Che fate qui? De Sica vi cerca

Franco Interlenghi interpretava Pasquale Maggi, e Rinaldo Smordoni era Giuseppe Filippucci: due monelli presi dalla vita vera. Il primo continuò a recitare in circa 80 sceneggiature diventando noto, il secondo lavorò come guidatore d’autobus. Interlenghi confermò in un’intervista, che la sua carriera da attore ebbe inizio per strada: “Giocavo con i miei amici davanti a una villa inglese… Nel mio palazzo abitava un signore che frequentava il cinema, era un vecchio generico, si affacciò alla finestra del suo appartamento, forse perché strillavamo troppo, e ci disse: ma che state a fare qui? Andate a via Po, c’è Vittorio De Sica che cerca ragazzini per un film”.

Come dice sempre il core ‘Sta’ zitto e non parlare. Nemico dell’amore è la sincerità‘”. Cesare Zavattini, che ha scritto il copione, dovette rinunciare al finale che aveva previsto, giudicato troppo tragico. Perché dopo tante disavventure un fanciullo moriva e l’altro si suicidava. Nella trama, i due ragazzini si trovano coinvolti senza volerlo in un furto a casa di una chiromante, alla quale volevano rivendere delle coperte americane su commissione del “Panza“, uomo che trafficava oggetti illegalmente. “La verità si dice al confessore, in tribunale devi dire quello che dico io”, dice l’Avvocato Bonavino a Giuseppe. Prima di essere arrestati e portati in un carcere minorile, riescono a realizzare il loro sogno: comprare Bersagliere, che verrà affidato alle cure di uno stalliere. Zavattini, che si porta dietro la letteratura, aggiunge alla realtà quel pizzico di lirica, di poesia, e di favola, nel dettaglio del cavallo bianco.
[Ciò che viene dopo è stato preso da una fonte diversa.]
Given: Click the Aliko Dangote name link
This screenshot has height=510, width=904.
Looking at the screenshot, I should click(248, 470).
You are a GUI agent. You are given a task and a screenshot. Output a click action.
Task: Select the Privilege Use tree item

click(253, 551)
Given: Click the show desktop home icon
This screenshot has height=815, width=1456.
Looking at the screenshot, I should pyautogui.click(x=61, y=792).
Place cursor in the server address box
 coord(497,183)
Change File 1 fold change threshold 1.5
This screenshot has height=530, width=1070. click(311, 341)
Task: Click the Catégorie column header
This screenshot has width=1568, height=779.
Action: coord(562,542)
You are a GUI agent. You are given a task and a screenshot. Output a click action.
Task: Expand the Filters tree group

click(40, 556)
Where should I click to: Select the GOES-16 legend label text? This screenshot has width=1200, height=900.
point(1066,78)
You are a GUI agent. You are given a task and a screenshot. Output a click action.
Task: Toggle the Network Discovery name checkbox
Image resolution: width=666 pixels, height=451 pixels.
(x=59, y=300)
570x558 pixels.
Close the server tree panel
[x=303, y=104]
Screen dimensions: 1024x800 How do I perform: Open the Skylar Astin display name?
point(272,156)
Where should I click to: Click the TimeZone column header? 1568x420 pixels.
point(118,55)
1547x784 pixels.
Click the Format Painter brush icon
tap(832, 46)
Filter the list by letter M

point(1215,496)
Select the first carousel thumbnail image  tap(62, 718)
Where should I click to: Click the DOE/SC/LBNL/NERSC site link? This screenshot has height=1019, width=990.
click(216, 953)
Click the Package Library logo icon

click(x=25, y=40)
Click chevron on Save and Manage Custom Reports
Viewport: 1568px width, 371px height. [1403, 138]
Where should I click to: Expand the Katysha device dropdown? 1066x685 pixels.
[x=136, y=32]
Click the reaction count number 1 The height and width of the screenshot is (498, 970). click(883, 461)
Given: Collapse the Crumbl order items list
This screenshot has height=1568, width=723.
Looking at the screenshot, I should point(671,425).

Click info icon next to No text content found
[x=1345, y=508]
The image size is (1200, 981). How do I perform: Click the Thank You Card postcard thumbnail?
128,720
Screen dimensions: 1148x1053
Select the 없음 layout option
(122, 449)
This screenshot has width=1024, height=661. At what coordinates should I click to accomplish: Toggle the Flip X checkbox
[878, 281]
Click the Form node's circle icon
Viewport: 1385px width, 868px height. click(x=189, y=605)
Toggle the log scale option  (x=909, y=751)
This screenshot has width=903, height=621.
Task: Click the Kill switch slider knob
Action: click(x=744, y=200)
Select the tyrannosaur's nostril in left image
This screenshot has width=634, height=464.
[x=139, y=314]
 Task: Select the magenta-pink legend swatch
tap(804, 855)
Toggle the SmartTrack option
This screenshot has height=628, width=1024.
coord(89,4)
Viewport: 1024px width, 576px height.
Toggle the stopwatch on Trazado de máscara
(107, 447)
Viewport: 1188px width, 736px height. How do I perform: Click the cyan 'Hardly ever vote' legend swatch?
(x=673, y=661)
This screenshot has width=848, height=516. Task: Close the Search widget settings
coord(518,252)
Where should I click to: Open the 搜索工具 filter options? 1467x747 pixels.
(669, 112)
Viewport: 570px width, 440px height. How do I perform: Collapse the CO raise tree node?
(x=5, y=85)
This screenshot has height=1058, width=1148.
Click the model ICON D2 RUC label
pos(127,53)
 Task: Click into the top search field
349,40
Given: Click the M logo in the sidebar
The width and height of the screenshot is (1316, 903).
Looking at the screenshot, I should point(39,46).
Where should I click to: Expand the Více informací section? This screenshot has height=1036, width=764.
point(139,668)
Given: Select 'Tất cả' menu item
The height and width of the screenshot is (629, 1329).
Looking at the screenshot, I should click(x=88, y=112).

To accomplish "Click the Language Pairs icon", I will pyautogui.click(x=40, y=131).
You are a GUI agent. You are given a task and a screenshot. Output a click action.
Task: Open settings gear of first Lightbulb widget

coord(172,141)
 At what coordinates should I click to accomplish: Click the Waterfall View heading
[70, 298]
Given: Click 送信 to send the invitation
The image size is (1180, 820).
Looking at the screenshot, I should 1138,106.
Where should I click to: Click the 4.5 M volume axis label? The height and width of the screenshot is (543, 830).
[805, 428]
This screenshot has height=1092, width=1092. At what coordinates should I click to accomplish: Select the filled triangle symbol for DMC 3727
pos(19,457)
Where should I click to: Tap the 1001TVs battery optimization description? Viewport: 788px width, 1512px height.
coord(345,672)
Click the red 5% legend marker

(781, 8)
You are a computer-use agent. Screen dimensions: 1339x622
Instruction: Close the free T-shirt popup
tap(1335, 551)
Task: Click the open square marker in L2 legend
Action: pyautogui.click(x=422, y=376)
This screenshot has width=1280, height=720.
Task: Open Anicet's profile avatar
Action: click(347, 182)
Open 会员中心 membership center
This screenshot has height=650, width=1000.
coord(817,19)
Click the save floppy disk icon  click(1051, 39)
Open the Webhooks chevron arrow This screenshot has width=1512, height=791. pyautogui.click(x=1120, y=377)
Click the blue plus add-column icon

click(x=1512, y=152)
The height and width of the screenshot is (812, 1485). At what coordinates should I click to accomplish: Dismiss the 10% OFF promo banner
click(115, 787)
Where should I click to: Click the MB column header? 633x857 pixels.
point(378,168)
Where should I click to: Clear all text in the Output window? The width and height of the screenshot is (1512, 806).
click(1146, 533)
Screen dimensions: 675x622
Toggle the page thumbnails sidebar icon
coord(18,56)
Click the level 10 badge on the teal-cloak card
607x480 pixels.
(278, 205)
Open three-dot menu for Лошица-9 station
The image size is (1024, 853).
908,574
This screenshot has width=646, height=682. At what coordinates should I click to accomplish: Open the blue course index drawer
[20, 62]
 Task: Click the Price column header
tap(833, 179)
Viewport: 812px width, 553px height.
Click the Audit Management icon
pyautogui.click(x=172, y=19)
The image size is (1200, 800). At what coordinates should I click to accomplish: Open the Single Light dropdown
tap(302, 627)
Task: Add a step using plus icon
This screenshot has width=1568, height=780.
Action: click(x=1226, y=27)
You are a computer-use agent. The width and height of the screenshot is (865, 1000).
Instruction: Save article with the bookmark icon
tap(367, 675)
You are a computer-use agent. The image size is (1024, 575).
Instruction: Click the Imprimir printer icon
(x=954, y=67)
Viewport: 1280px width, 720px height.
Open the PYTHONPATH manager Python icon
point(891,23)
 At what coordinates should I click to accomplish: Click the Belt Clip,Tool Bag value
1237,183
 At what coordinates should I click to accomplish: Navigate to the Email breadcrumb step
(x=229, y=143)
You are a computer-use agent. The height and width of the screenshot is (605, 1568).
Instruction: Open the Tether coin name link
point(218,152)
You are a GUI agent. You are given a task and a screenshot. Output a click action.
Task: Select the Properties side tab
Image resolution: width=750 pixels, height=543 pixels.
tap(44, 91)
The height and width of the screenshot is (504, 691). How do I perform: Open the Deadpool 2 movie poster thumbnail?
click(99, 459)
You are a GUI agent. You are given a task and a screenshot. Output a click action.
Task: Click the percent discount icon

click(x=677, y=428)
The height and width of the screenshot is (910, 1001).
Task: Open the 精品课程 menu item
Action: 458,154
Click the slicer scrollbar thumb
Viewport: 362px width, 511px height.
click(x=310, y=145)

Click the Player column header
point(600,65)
L’Osservatore e Andreotti..

Non mancarono le proteste per la dura raffigurazione della cronaca. Nacque anche lo slogan «i panni sporchi si lavano in famiglia», e cominciò per De Sica una serie infinita di attacchi moralistici, culminati anni dopo nella famosa lettera di Giulio Andreotti che pretendeva dai suoi film «un raggio di sole». Una violenta stroncatura dall’allora trentenne Andreotti, che propose la censura di due scene del film del 1952 “Umberto D“. Tra gli oppositori di “Sciuscià” capeggiava “L’Osservatore Romano“, scrivendo che l’odissea dei due piccoli accattoni dava «un senso di ripugnanza, oltreché di rammarico e pena». Il ministero, preoccupato dalle reazioni negative, e dell’immagine del nostro paese all’estero, vietò l’ esportazione della pellicola. Ma sull’onda delle proteste il divieto cadde.

Uno laziale partenopeo, l’altro emiliano, uno naturalmente elegante, l’altro così naturalmente ‘contadino’, l’uno a proprio agio con la voce, l’altro con la scrittura. Entrambi illuminati dalla visione dei film di Chaplin..”. De Sica e Zavattini erano descritti così da Claudio G. Fava. Mentre Gianni Amelio disse: “Sciuscià è un film eterno“. La notorietà del film arrivò anche nel settore dei fumetti: dal 1949 uscirà “Sciuscià” come giornalino che continuerà le pubblicazioni fino al 1955. Oggi, grazie alla Cineteca di Bologna che si occupa della sua distribuzione, torna al cinema. Il film costò meno di un milione di lire, fu venduto per quattromila lire al distributore americano Ilya Lopert che ci guadagnò un milione di dollari.